* Requirement:
Search the listing below for the word "screenshot" and copy each line where it appears.

* Data extract:
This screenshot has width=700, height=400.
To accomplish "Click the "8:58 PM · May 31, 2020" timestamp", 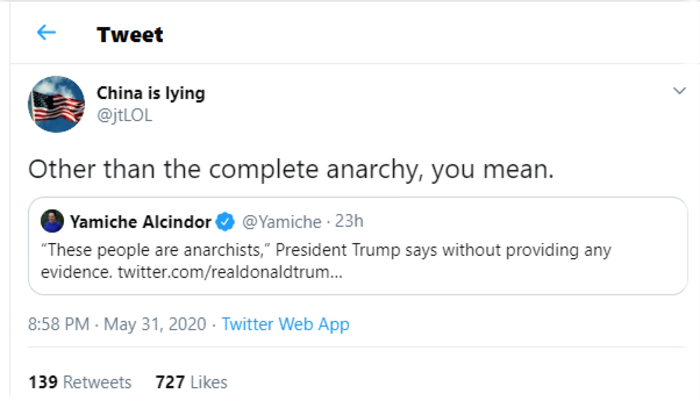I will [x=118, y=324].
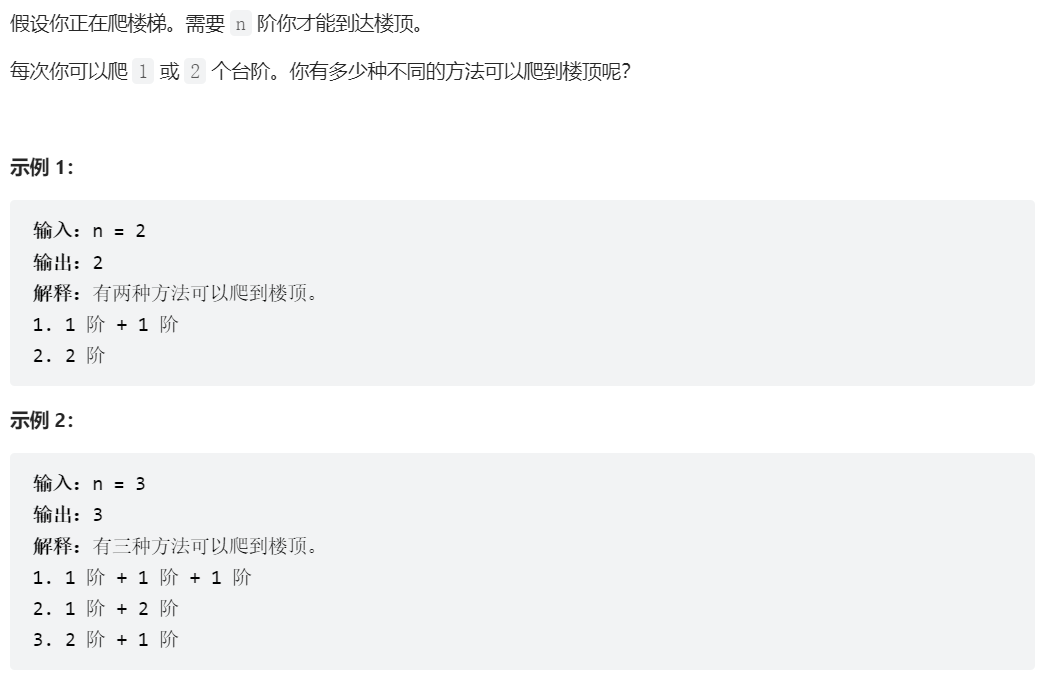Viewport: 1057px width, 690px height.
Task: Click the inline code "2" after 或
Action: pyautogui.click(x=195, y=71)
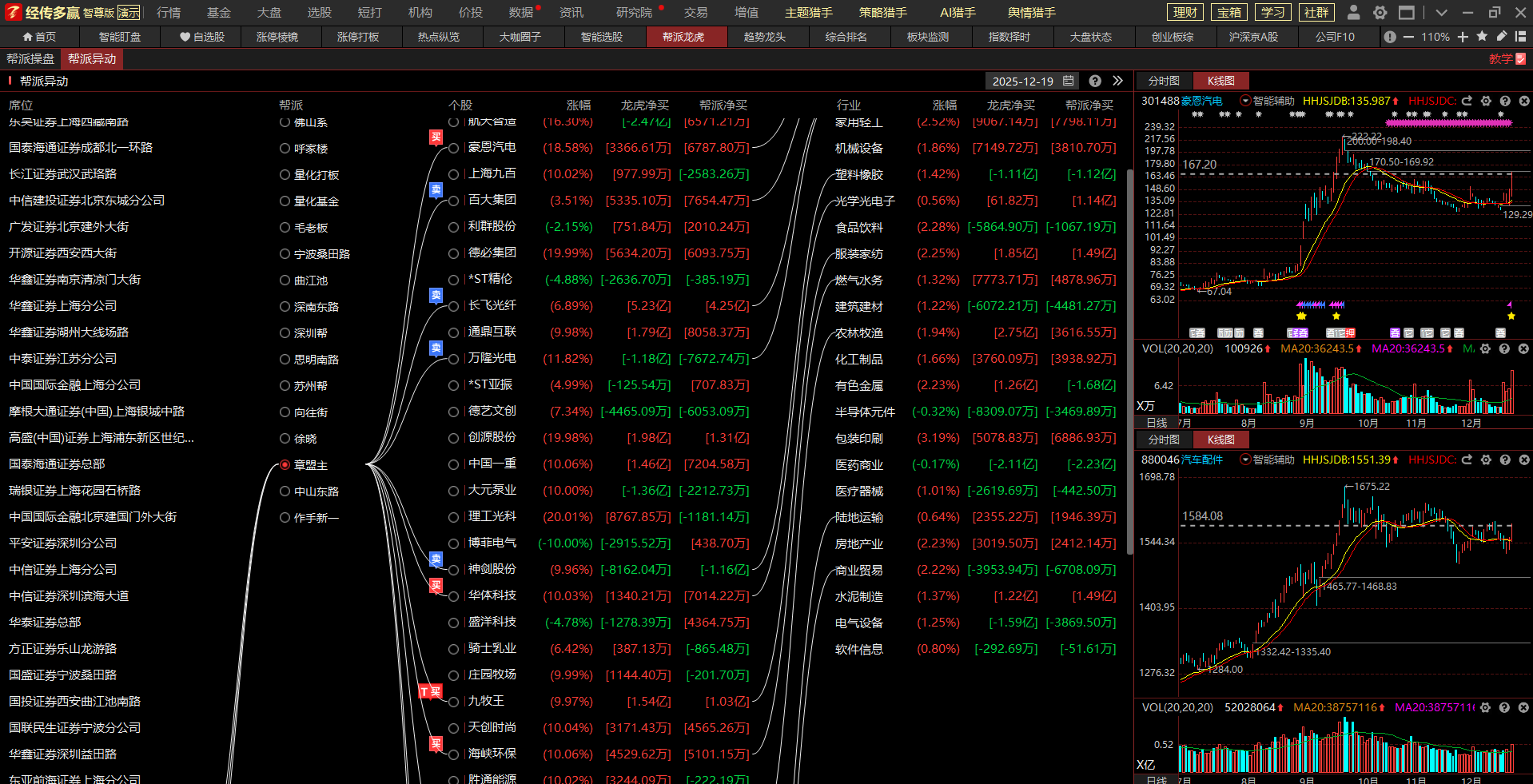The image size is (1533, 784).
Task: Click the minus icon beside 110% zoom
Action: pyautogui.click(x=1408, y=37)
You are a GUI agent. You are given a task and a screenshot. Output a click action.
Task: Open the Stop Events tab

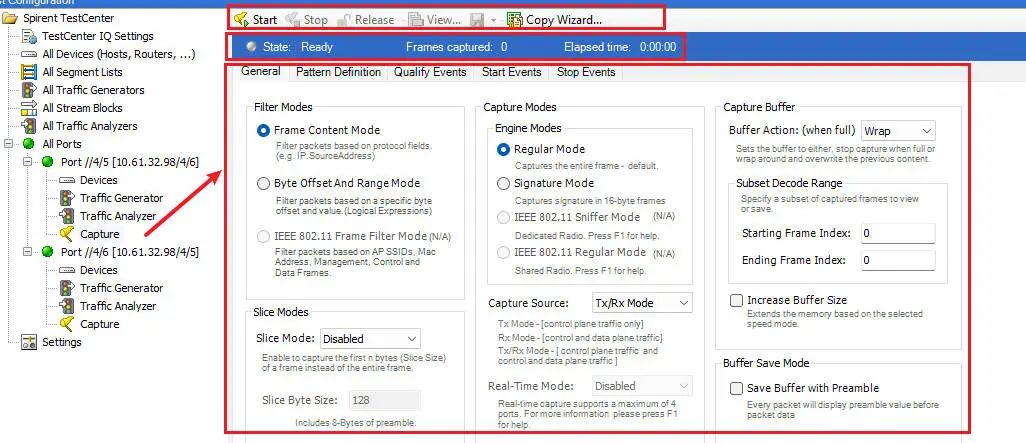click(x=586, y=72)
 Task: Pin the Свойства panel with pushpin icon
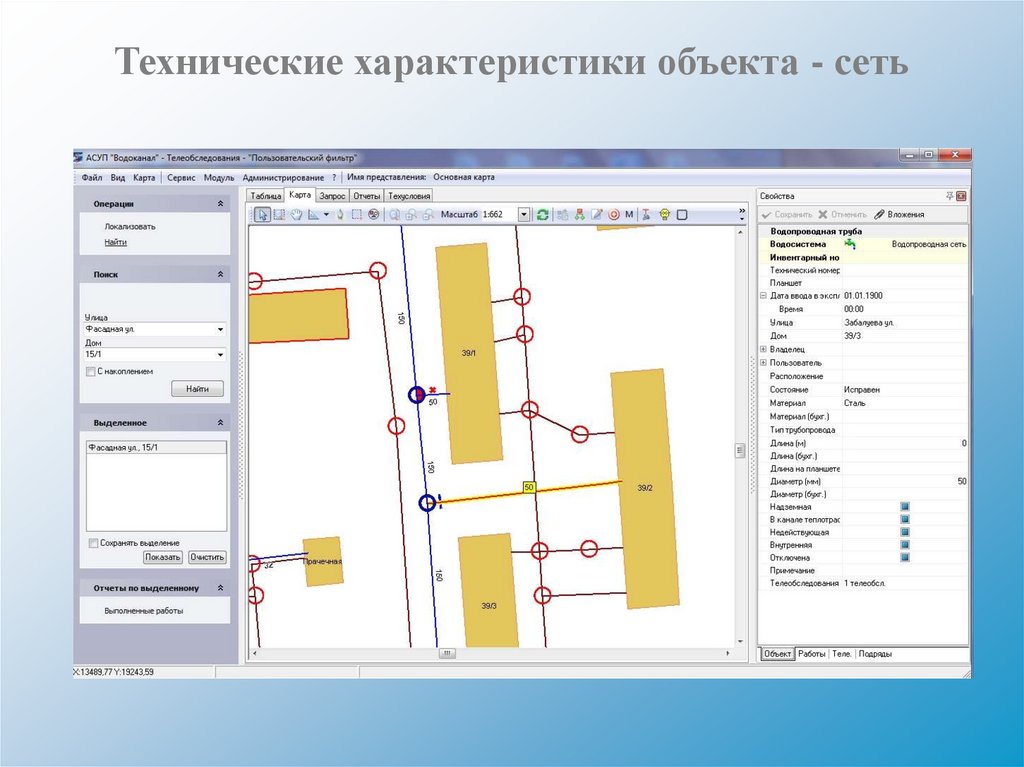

* Answer for this exercise:
This screenshot has width=700, height=400.
You are a GUI agent. You are given a task and a screenshot. Output a click action.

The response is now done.